Callipso now mirrors Cmd+T, Cmd+W, Cmd+D and other shortcuts across iTerm2, Ghostty, Warp, Kitty, and Terminal.app — no window switching required.

Callipso TeamMarch 7, 20268 min read

Keyboard Shortcut Mirroring: Your Terminal Shortcuts, From the Overlay

Callipso sits on top of your terminal apps. You click terminals, send prompts, watch agents work. But there was one thing that always forced you back to the underlying app: keyboard shortcuts. Want to open a new tab? Cmd+T does nothing on the overlay — it is an Electron window, not iTerm2. You have to click through to iTerm2, hit Cmd+T there, then come back. Same for splitting panes, closing tabs, opening windows.
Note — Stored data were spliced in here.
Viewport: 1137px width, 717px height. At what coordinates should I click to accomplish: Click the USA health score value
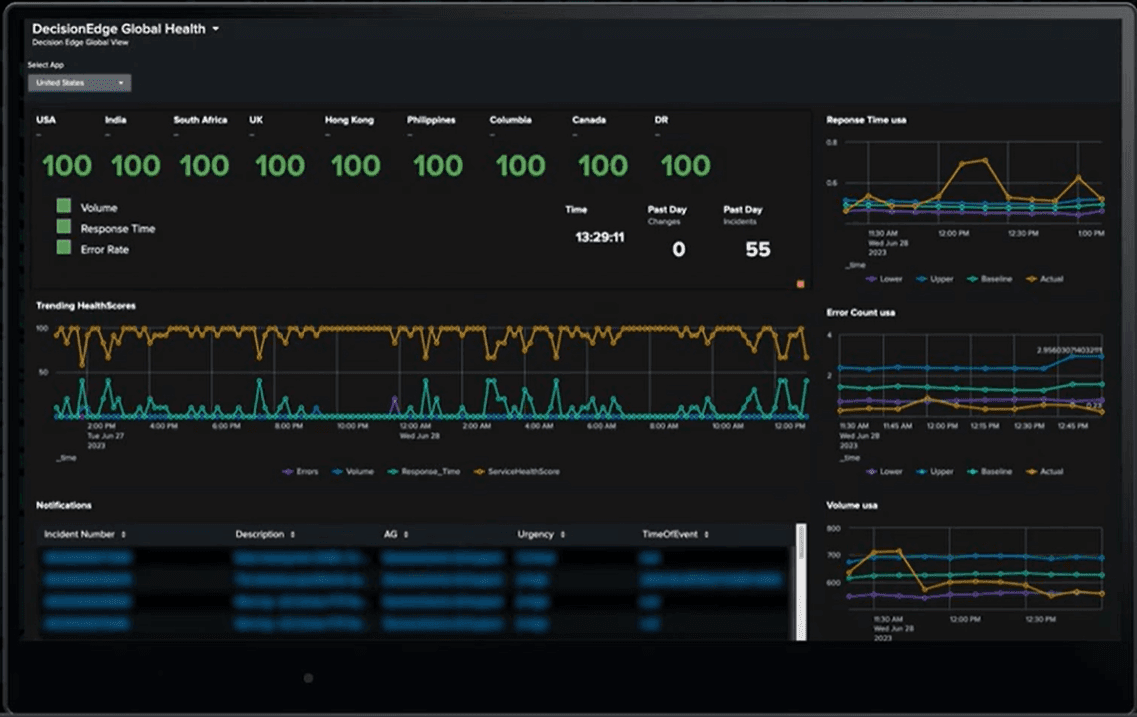67,165
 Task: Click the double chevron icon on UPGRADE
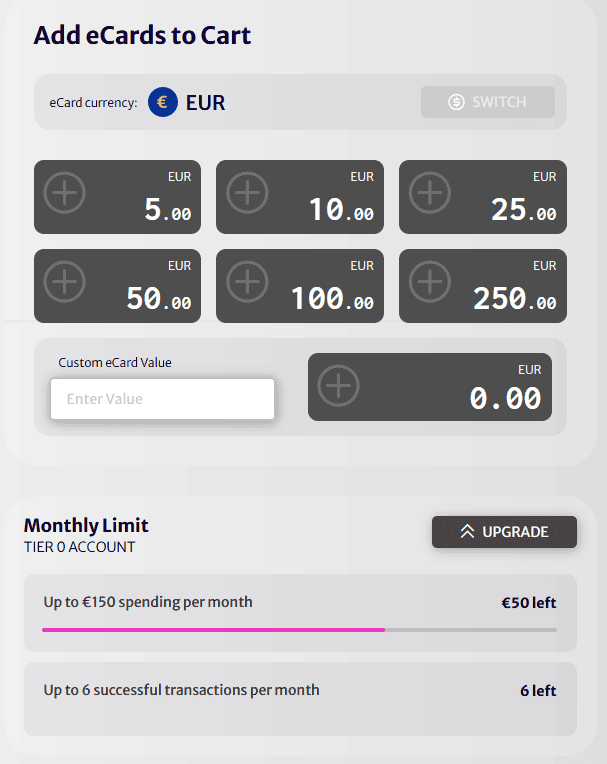click(467, 532)
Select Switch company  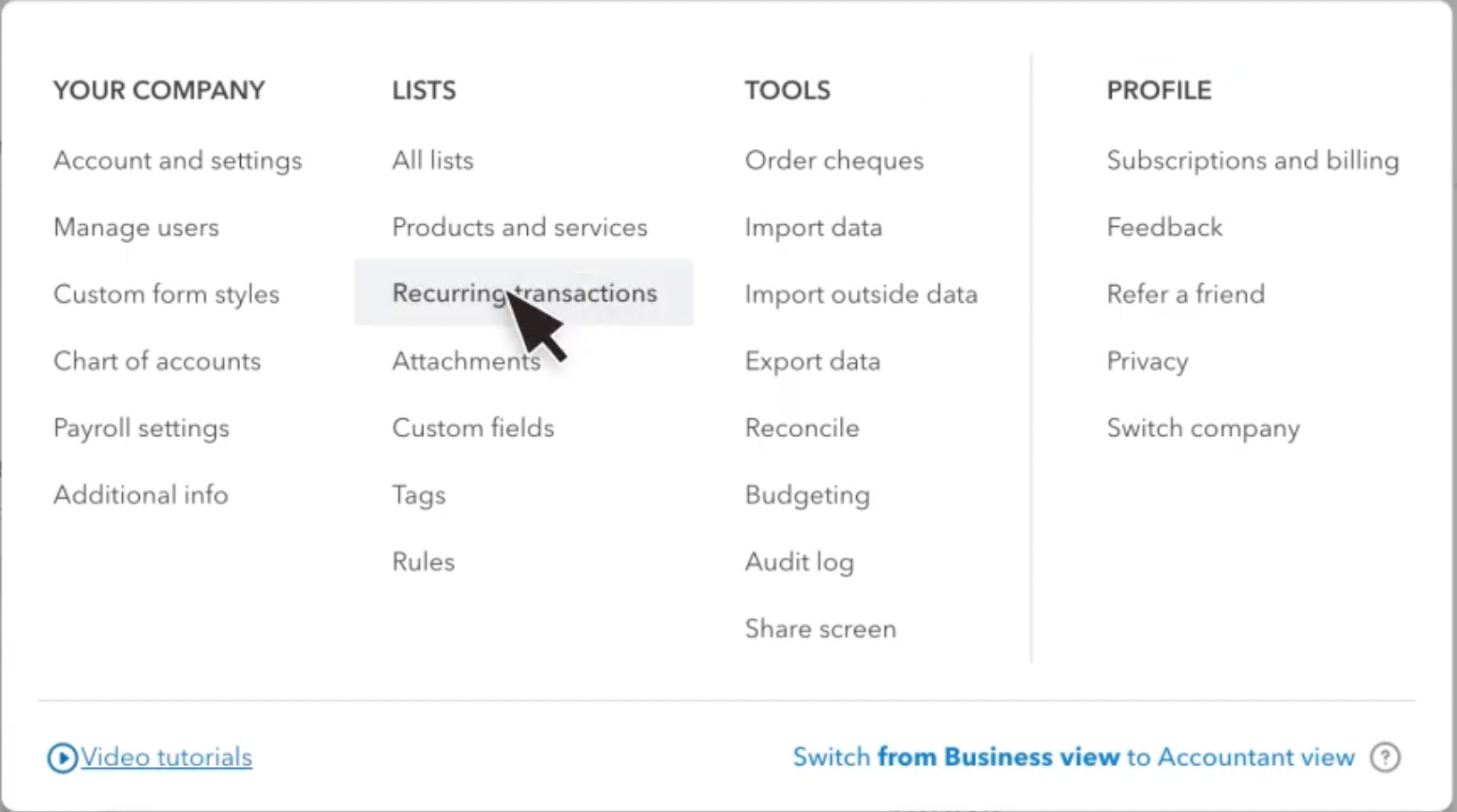pos(1204,428)
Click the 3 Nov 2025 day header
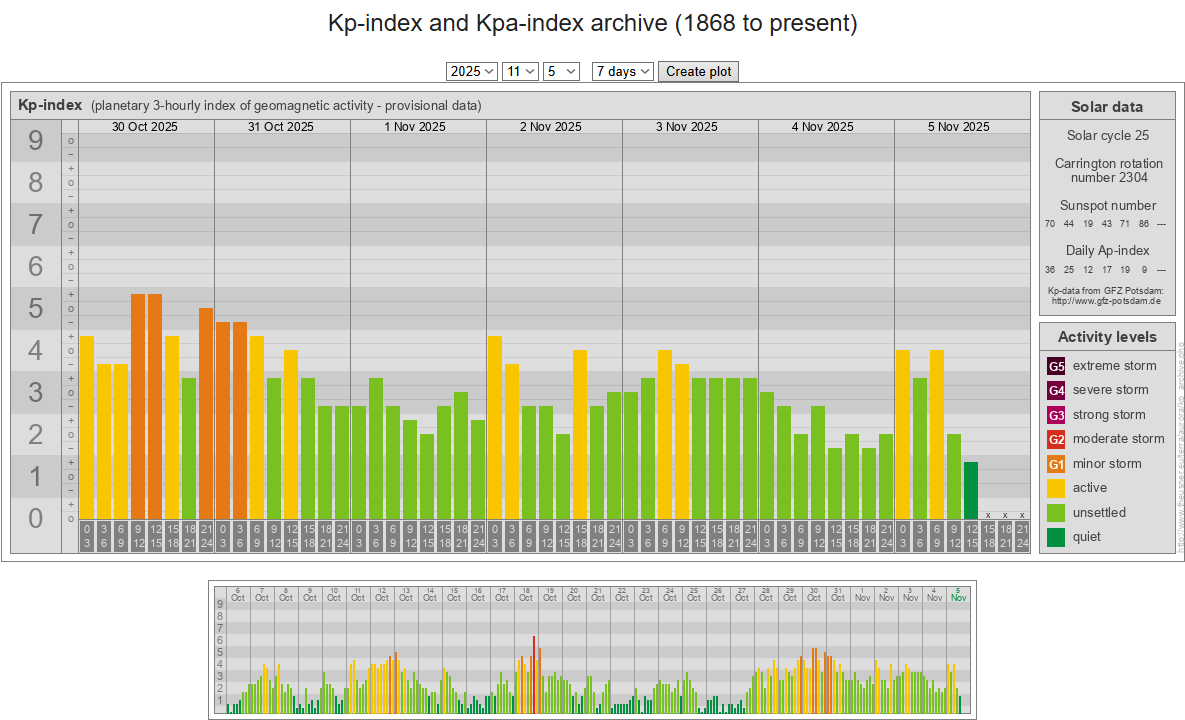The height and width of the screenshot is (720, 1185). coord(687,127)
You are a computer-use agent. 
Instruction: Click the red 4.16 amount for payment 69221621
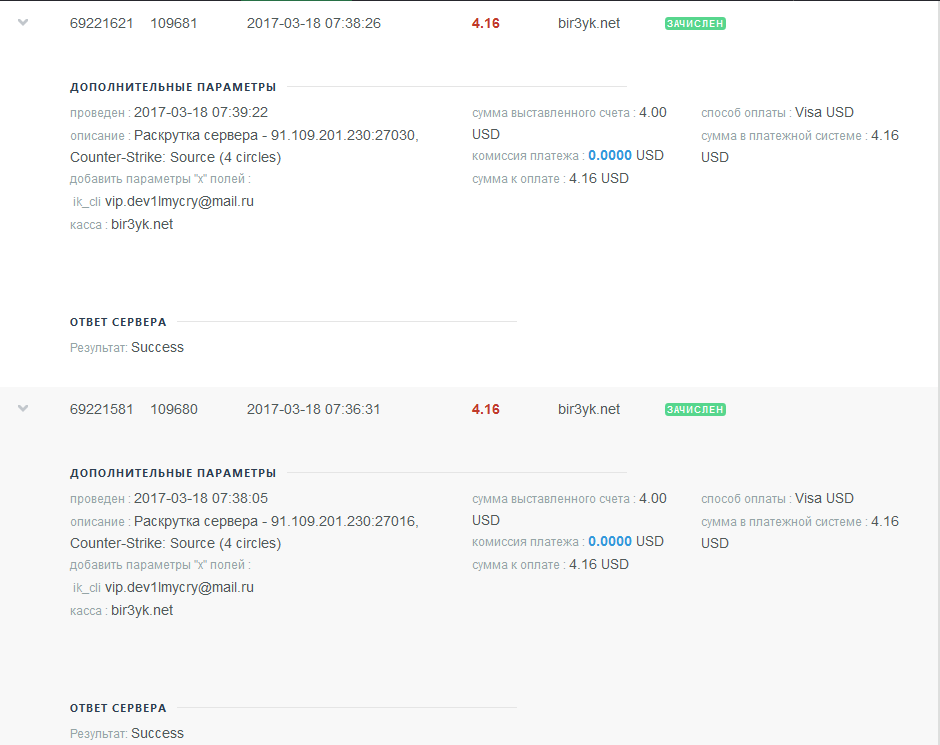pyautogui.click(x=486, y=23)
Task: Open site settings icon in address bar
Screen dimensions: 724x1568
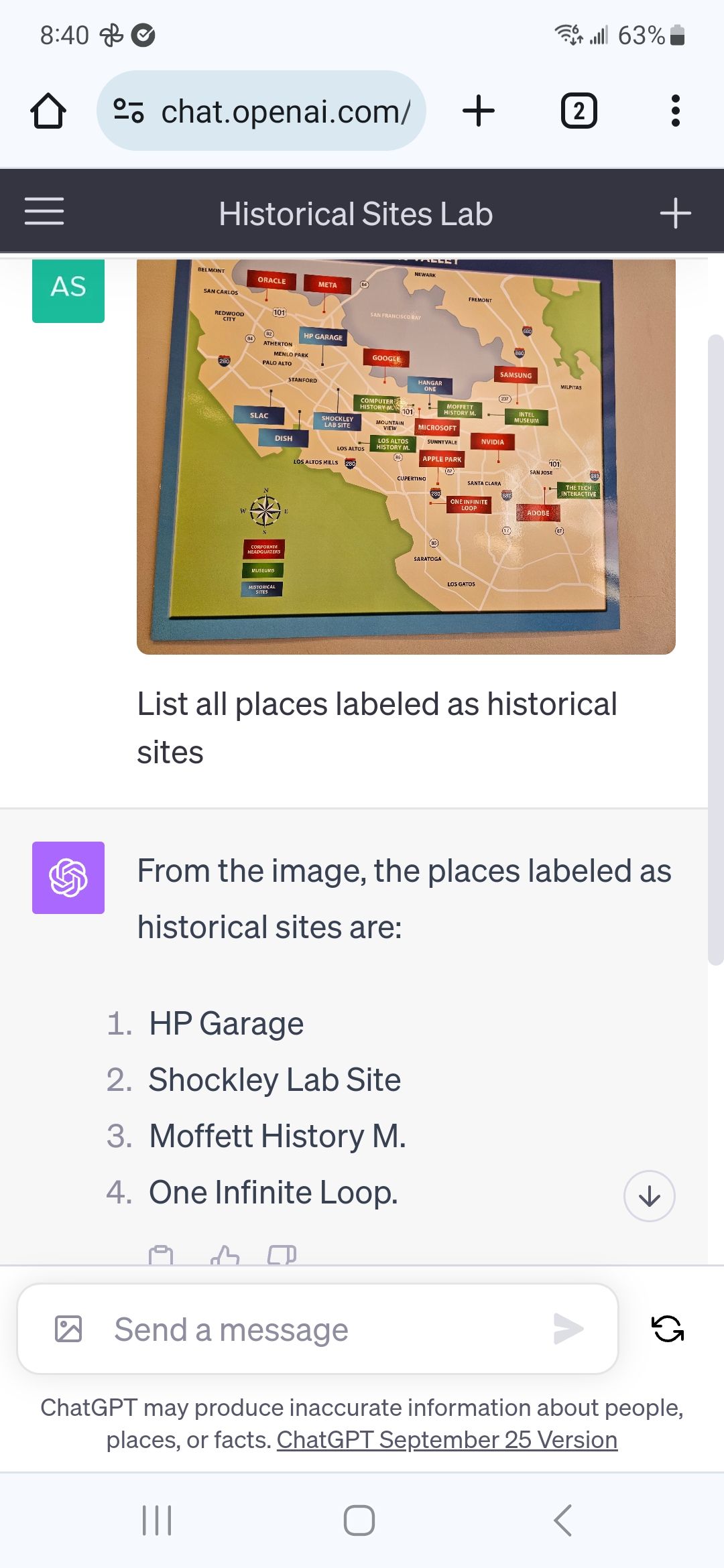Action: point(128,111)
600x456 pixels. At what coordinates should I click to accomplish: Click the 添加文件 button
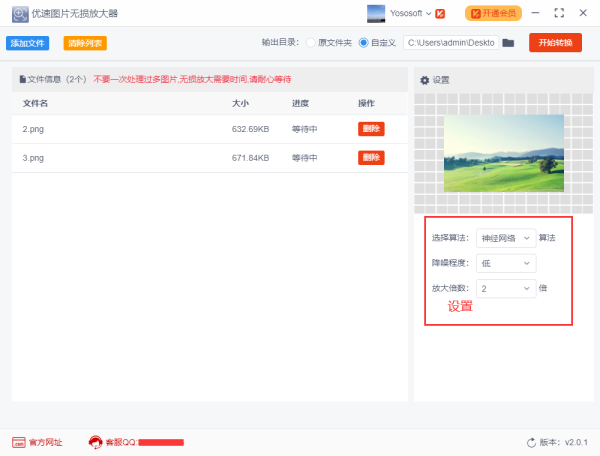(27, 43)
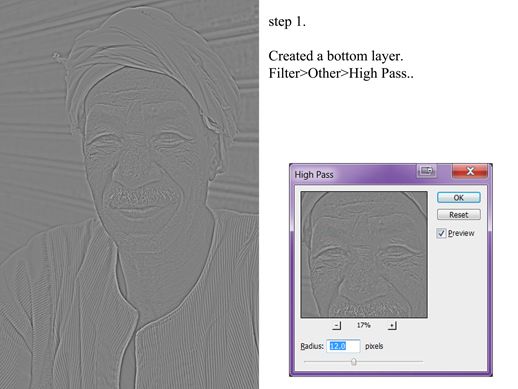Image resolution: width=518 pixels, height=389 pixels.
Task: Click the High Pass dialog title bar
Action: [x=353, y=174]
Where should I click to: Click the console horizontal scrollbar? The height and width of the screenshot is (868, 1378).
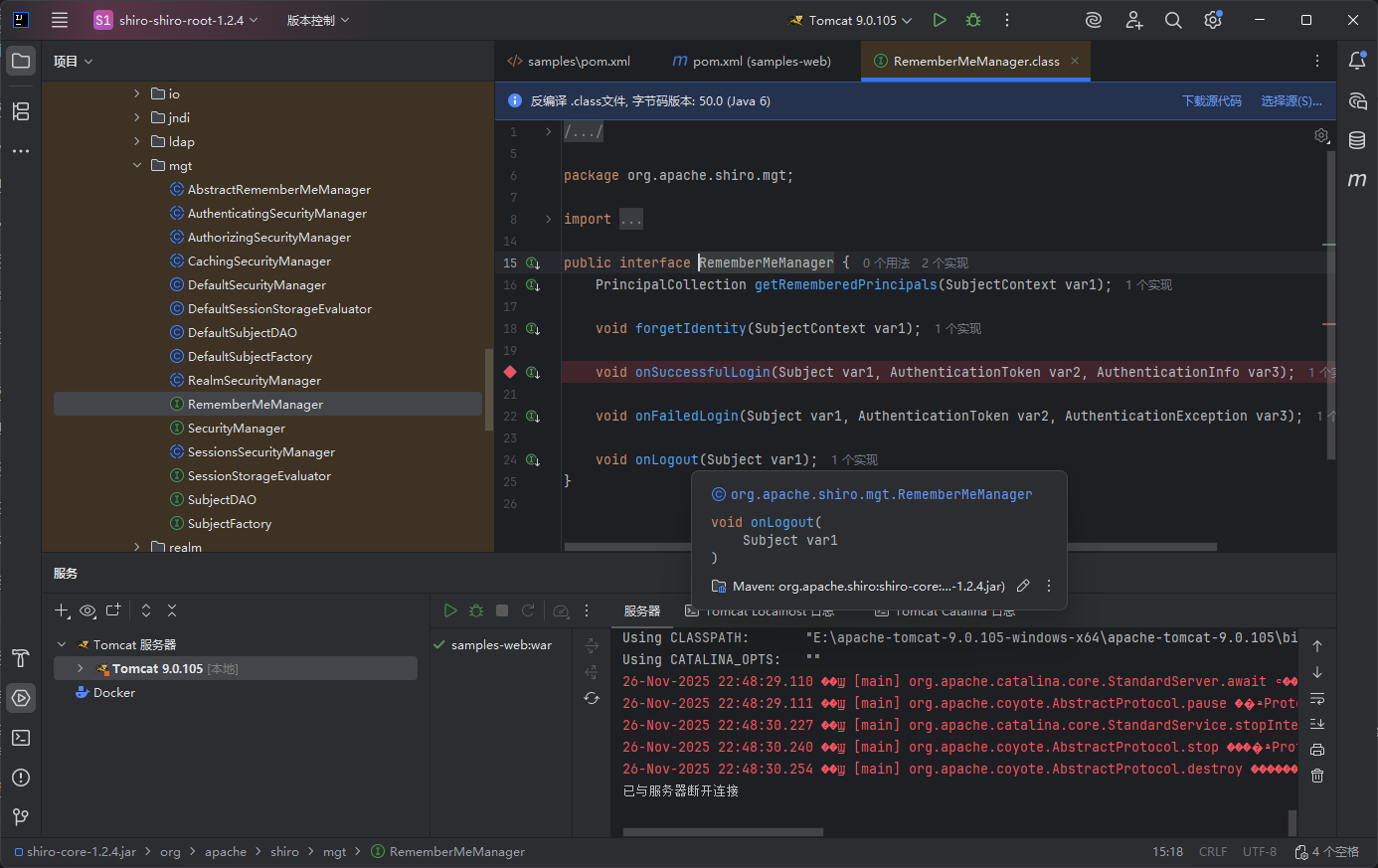[723, 832]
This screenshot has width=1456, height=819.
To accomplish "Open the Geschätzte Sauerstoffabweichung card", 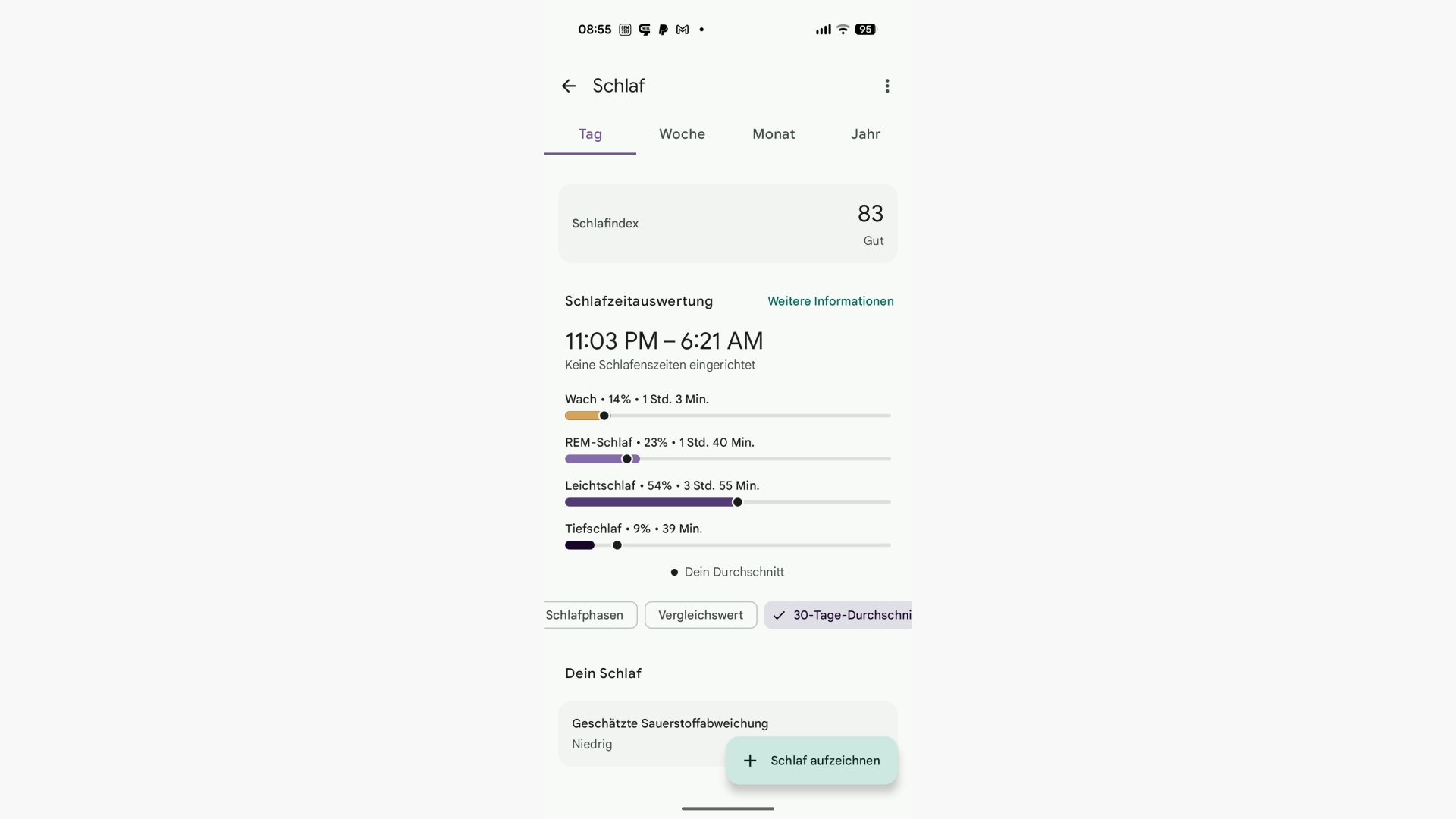I will (645, 733).
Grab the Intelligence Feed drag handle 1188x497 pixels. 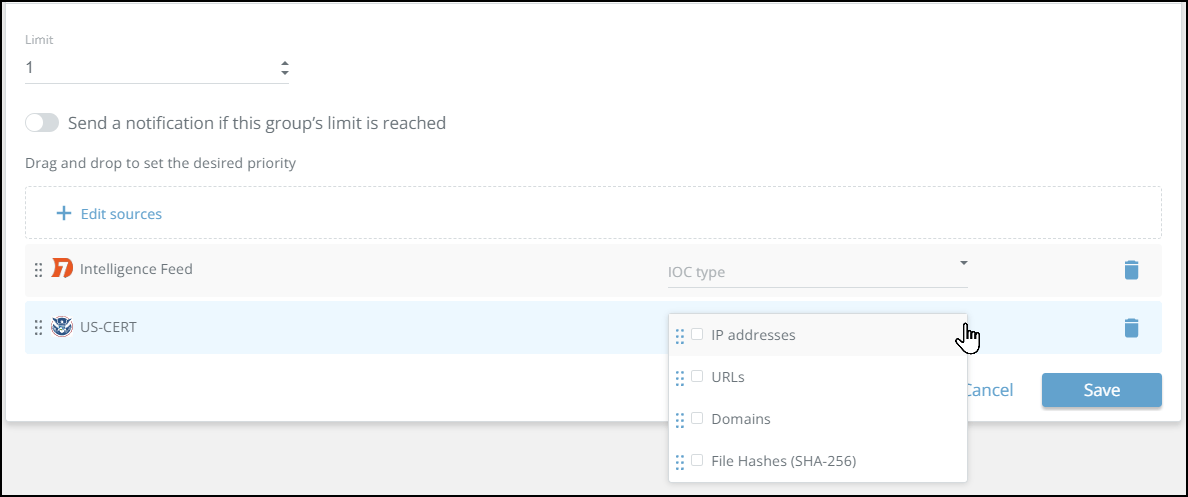click(39, 270)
We fixed that. Callipso now intercepts your terminal app's keyboard shortcuts and executes them through the real adapter layer. Cmd+T on the overlay creates a tab in whatever app owns the currently selected terminal. Cmd+W closes it. Cmd+D splits it. All five terminal apps. Zero window switching.

How It Works

The system has three layers: shortcut maps, a key event interceptor, and per-app executors.

Shortcut Maps

Each terminal app has a static shortcut definition file that declares what keyboard shortcuts it supports:

iTerm2:       Cmd+T (new tab), Cmd+W (close), Cmd+D (split vertical),
              Cmd+Shift+D (split horizontal), Cmd+] / Cmd+[ (navigate panes)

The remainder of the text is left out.